## PAGE TEXT
• • •
Artificial Intelligence Programming

Started by Samith May 31, 2004 06:42 PM

13 comments, last by Samith 19 years, 10 months ago

Timkin

864

June 02, 2004 02:30 AM

quote:Original post by Samith
Timkin: If I'm following you correctly, you are telling me I need to check all neighboring nodes to see if their g costs are lower, otherwise it won't find the fastest path.

Err, no, I don't believe I was saying that... but then I'm not sure what you're saying here... so I can't be certain that I wasn't saying what I think you thought I was saying. Confused? I am!

Anyway...

What I was saying was that assume you are expanding child nodes from your current node and it happens that one of these new nodes already appears in your closed list. This is a common problem with searches on regular grids/lattices. You've computed the path cost of that child node through its parent and find that this is a lower cost for that node than the path cost listed for that node in the closed list. This can happen because these two instances of the same node have different parents, representing different paths to this node. You need to decide which path to keep. Obviously you go with the path with the lower of the two costs. IF that happens to be the new node you generated, you need to look at the subtree below the node that is in the closed list, because you're about to tell that entire subtree that to get to the subtree, you need to go through a different parent node (the parent of the newly generated node, not the old one in the closed list). Since getting to the current node costs less than getting to the node in the closed list, then all the costs in the subtree below the old node need to be updated... AND, you need to tell each of the children of the old node that their parent is now the new node. This operation is called splicing. Essentially you've disconnected the subtree from the old node, stuck it under the new node, updated the subtree costs and deleted the old node (because we don't need it any more).

I hope this makes sense.

Cheers,

Timkin

[edited by - Timkin on June 2, 2004 3:31:24 AM]

BrianL

530

June 02, 2004 10:05 AM

Timkin; I agree with you on the expense, but most implementations of A* I have seen don''t maintain the information you would need to do this.

Most implementations I have looked at have a pointer from a node to the parent. To propagate the costs as you are suggesting, wouldn''t the parent need to also have a pointer to all of its children?

Do you have any references to implementations that do this? I am very curious about the complexity difference. I believe most of the AI Gem implementations just reopen the node.

Samith

2,465

Author

June 02, 2004 03:39 PM

Timkin: That is what I was saying, pretty much. I think we''re mixing terminologies and implementations though. In my implementation, the nodes don''t exactly have children, the "children" I guess are just all the nodes adjacent to it. There is no real tree structure. Each node does, however, have a parent, which is a node adjacent to it with the lowest g cost.
• • •
(Records for finding items on display)
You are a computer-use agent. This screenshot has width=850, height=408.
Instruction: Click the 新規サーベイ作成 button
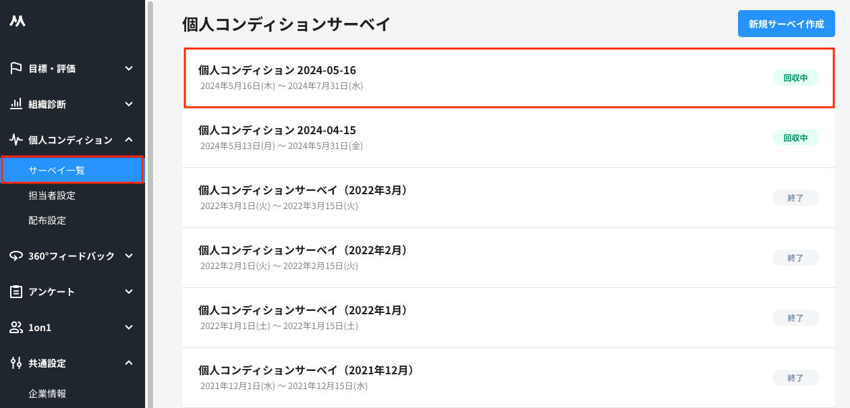coord(786,23)
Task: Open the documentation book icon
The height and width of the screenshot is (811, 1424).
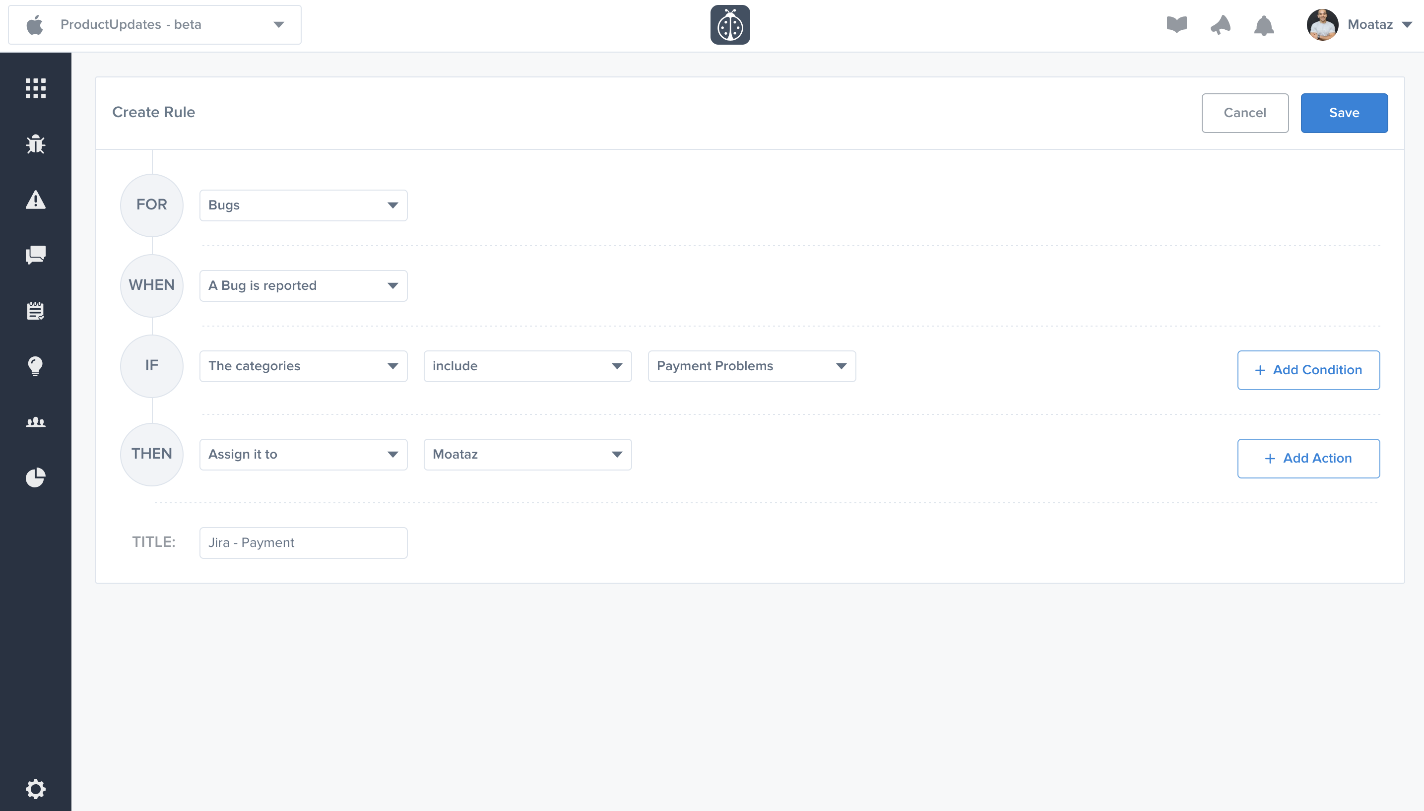Action: (x=1176, y=25)
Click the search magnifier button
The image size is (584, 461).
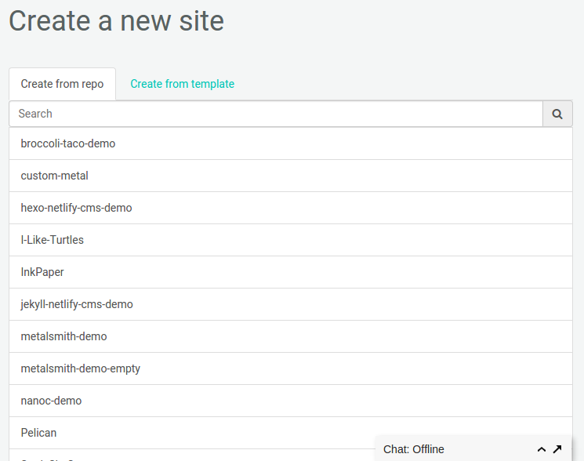[557, 114]
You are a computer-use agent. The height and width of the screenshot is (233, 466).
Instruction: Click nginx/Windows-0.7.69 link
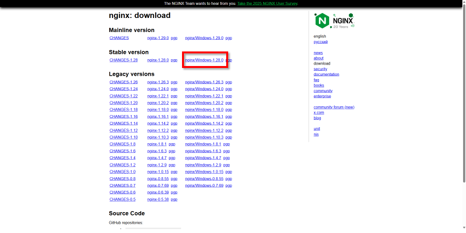[204, 185]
• • •
## REQUIRED WORK
A: From the A* forum thread, extract the passage from "June 02, 2004 02:30" to "Confused? I am!" word for word.
B: List the usernames of everyone who posts a reply in the A* forum thread.
C: Continue the A* forum thread from the point where it stops.

## RESPONSES FOR EACH TASK
A:
June 02, 2004 02:30 AM

quote:Original post by Samith
Timkin: If I'm following you correctly, you are telling me I need to check all neighboring nodes to see if their g costs are lower, otherwise it won't find the fastest path.

Err, no, I don't believe I was saying that... but then I'm not sure what you're saying here... so I can't be certain that I wasn't saying what I think you thought I was saying. Confused? I am!

B: Timkin, BrianL, Samith

C:
So in my old implementation, when you were searching through all the neighbors of a node, one of them, obviously, has to be in the closed list, this would most likely be the node you searched previous to the current node, so it would be the parent. Now in the old implementation, I would skip nodes in the closed list and only update the g cost of a node in the open list. In the new implementation, after taking your advice, I made the program also update the g cost of nodes in the closed list.

It''s kind of hard for me to explain since I''m not really used to the terminology, but whatever I''m doing, it''s working and it''s working well, and I''m doing it the way I am because of what you said.

Timkin

864

June 02, 2004 08:16 PM

quote:Original post by BrianL
Timkin; I agree with you on the expense, but most implementations of A* I have seen don''t maintain the information you would need to do this.

Most implementations I have looked at have a pointer from a node to the parent. To propagate the costs as you are suggesting, wouldn''t the parent need to also have a pointer to all of its children?

Whether you explicitly realise it or not the tree structure is there... ask yourself how do you generate the successor nodes of any given node in the first place, when you want to work out which nodes to open? The search space, which is a tree structure, is defined by the set of actions that can be executed in each node (the transitions) which define the directed edges between nodes. So, no matter how you represent it, the tree is there, even if you don''t explicity store a set of pointers to child (successor/neighbour) nodes. You MUST have a function that identifies successor nodes from any given node. If you have a tree, you know whether the node is open or closed by whether it is a branch or leaf node. If you don''t represent the tree with pointers (but generate successors via a function applied to the node) then you store within the node whether it is open or closed or never seen before (which is actually more information). Clearly you could apply this successor-identifying function to all neighbouring nodes (successors of the current node) to find the subtree, adjusting the costs as you go.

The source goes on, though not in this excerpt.